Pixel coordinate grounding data
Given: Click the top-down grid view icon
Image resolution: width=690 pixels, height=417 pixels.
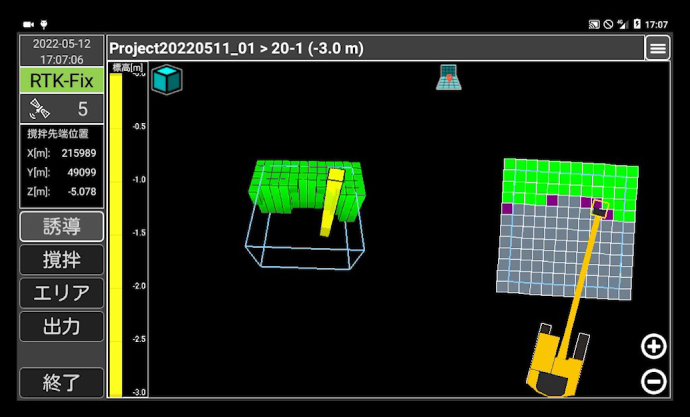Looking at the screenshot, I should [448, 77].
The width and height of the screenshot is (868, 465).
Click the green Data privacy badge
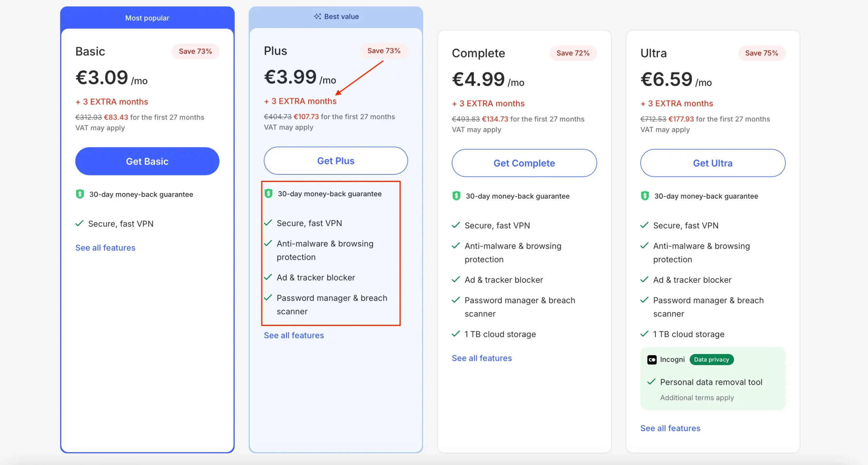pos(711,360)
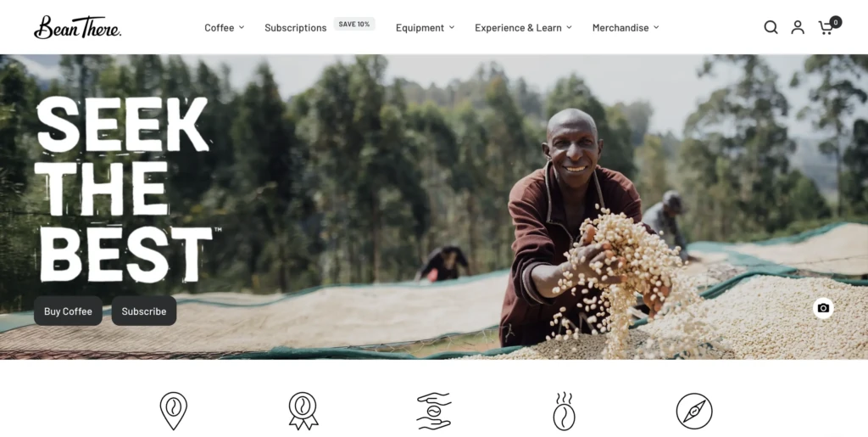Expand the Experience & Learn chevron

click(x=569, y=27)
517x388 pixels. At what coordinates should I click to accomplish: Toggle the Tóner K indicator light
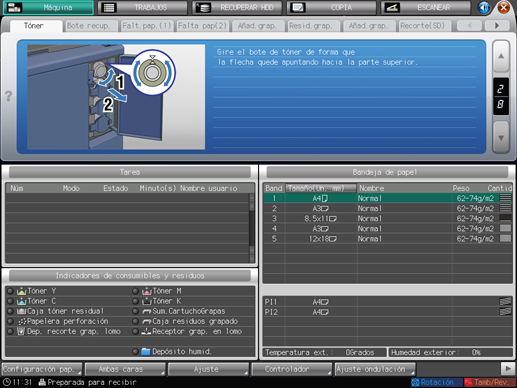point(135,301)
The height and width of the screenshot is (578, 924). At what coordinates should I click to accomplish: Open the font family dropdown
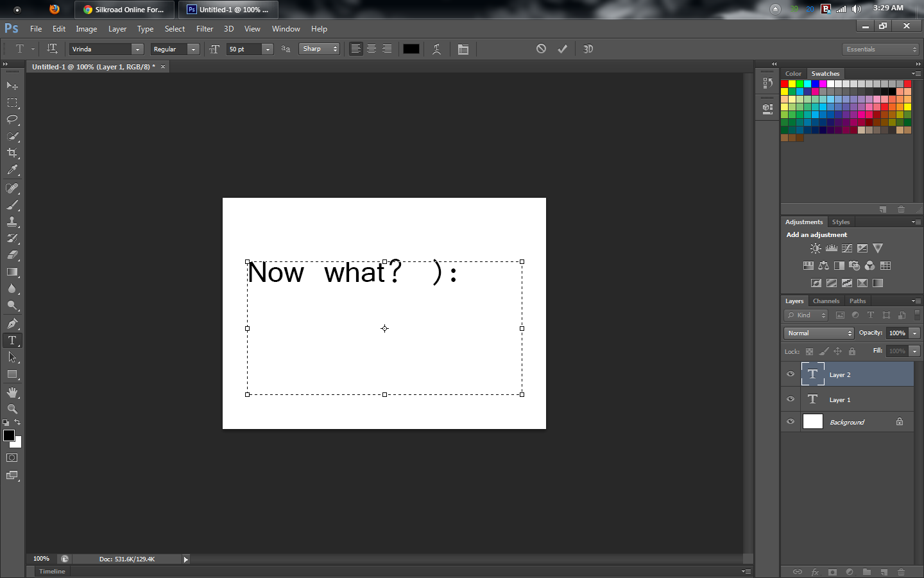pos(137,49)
--
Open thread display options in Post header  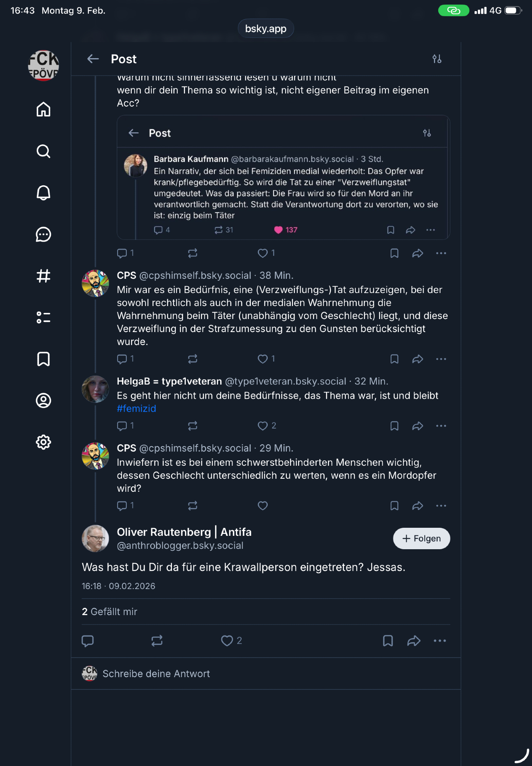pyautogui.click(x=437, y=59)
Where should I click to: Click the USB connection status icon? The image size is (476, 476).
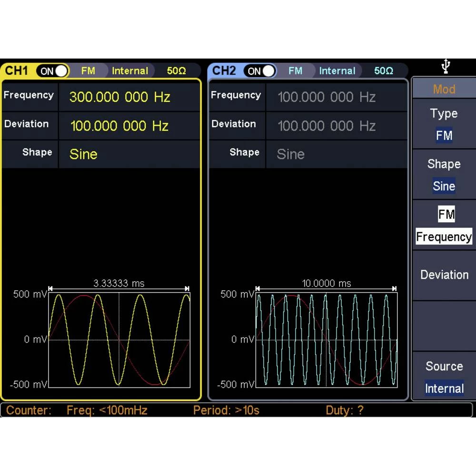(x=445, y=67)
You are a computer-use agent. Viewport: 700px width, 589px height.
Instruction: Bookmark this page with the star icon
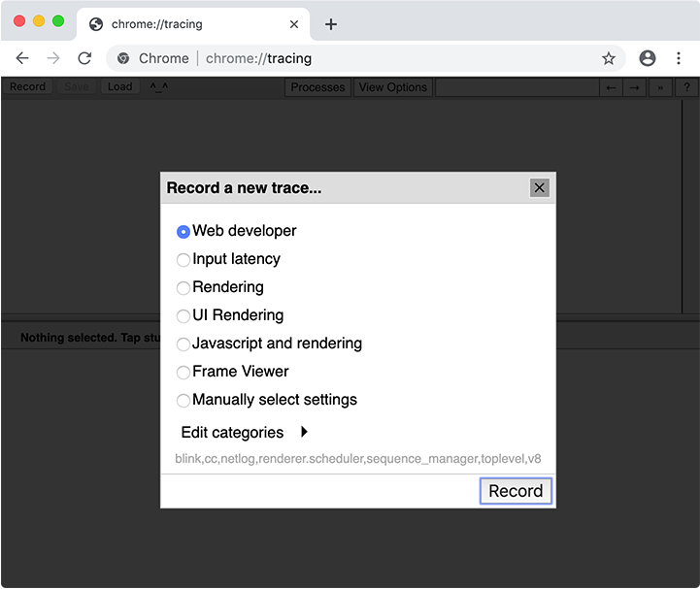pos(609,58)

■ Problem description ■
Write out exactly the lines above between the one with "Given: Click the top-down grid view icon" and the one with "The width and", inclusive, with pictures left out.

■ Solution to the problem ■
Given: Click the top-down grid view icon
Image resolution: width=690 pixels, height=417 pixels.
Looking at the screenshot, I should [448, 77].
The width and height of the screenshot is (868, 465).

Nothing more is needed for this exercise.